The topic was rising above the challenges of bigotry that has afflicted much of this country since the terrorist attacks.
I expected to hear a lot about hate crimes and the difficulty people had faced, and I heard some of that. But what impressed me most was that the panelists were critical of their own communities as well. Salam Al-Marayati is president of the national Muslim Public Affairs Council, based in Los Angeles. He defends his people daily.
But he told a large audience that Arab-Americans needed to do more to interact with those who are not like them. “Don’t go to an anti-bigotry meeting put on by Arabs,” he said.
“Show up at a Christian one. Let America see who we are, that we are part of this nation.” And above all, he said Muslims and Arab-Americans need to stop going around saying they aren’t terrorists.
“Remember when Richard Nixon said ‘I’m not a crook?’ Naturally, everyone thought he really was one. He told Muslim Americans to get out there and tell their own stories instead. Let other Americans see who we are, he said. Dawud Walid, the head of the Council of American-Islamic Relations in Michigan, is a devout Muslim and an assistant Imam.

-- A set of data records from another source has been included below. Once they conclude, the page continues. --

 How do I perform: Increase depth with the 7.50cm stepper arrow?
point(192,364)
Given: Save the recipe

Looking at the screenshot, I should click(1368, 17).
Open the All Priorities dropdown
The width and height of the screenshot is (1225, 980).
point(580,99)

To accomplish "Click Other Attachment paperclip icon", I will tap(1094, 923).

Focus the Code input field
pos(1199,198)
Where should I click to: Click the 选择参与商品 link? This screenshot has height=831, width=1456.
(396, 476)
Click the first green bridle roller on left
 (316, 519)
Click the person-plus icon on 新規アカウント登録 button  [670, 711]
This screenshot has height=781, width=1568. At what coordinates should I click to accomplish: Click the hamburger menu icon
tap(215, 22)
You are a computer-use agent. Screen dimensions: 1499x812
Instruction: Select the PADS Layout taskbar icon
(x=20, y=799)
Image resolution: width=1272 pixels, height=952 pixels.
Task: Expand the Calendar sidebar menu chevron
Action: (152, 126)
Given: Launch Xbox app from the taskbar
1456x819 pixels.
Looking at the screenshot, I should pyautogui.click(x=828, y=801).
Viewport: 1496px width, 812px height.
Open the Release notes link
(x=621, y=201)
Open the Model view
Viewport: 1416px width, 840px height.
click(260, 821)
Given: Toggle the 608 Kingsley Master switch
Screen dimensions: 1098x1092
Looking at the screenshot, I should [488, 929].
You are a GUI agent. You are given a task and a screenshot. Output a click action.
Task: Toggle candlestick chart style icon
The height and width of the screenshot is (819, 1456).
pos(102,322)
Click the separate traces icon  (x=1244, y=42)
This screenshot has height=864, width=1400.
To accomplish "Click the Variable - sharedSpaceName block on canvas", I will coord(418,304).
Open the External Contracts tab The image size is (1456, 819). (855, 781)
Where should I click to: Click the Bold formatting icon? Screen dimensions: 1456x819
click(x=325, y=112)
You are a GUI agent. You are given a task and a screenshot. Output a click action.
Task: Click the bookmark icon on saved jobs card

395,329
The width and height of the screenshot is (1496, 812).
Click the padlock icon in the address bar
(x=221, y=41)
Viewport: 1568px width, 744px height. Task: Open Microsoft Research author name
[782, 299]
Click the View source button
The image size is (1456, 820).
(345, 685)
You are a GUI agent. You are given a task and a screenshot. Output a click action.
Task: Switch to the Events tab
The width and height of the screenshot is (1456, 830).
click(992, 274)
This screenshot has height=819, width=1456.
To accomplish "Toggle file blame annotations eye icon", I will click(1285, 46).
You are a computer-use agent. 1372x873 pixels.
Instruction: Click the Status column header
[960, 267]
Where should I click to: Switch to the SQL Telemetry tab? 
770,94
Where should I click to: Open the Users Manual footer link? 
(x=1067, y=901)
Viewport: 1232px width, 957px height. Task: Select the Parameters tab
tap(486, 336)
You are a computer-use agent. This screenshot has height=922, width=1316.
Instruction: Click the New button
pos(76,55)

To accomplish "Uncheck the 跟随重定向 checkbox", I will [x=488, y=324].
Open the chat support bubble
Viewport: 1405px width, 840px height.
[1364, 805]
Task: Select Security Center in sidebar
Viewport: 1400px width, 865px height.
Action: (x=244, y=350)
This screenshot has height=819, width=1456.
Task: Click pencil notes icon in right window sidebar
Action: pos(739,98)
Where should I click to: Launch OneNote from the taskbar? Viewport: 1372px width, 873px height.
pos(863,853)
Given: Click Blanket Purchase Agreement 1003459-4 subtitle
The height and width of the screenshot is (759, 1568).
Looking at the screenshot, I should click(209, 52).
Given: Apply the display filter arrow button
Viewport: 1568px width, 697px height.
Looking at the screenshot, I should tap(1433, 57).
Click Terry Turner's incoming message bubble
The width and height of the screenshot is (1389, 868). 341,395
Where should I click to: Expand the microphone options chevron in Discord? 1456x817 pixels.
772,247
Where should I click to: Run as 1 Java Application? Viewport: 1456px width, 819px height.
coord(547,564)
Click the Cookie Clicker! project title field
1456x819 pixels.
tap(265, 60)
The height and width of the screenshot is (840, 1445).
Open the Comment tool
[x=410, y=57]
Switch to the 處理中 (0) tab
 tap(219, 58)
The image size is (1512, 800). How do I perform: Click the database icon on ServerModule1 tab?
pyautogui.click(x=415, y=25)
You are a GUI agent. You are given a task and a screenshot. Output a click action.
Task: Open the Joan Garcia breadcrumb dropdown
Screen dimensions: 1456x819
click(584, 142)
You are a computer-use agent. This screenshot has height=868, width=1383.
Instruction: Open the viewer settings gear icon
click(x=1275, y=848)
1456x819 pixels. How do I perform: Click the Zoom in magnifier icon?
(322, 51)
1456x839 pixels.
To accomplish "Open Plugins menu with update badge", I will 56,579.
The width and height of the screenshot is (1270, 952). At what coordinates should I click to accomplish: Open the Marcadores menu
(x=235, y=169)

But he was sharply critical of American mosques for failing to train and hire clergy born, bred and trained in seminaries on America.
He said those trained abroad tend to be preoccupied with theological or Middle Eastern issues, not American concerns.
“And we should remember that a majority of Arabs in this country are not Muslim, and a majority of Muslims in America are not Arabs,” Walid said. These men, and nearly everyone else at this conference have endured sneering comments and worse since the day the planes fell from the sky. What impressed me, however, was they seemed preoccupied mostly with being accepted as Americans.
Which actually may be the hijackers’ biggest failure of all.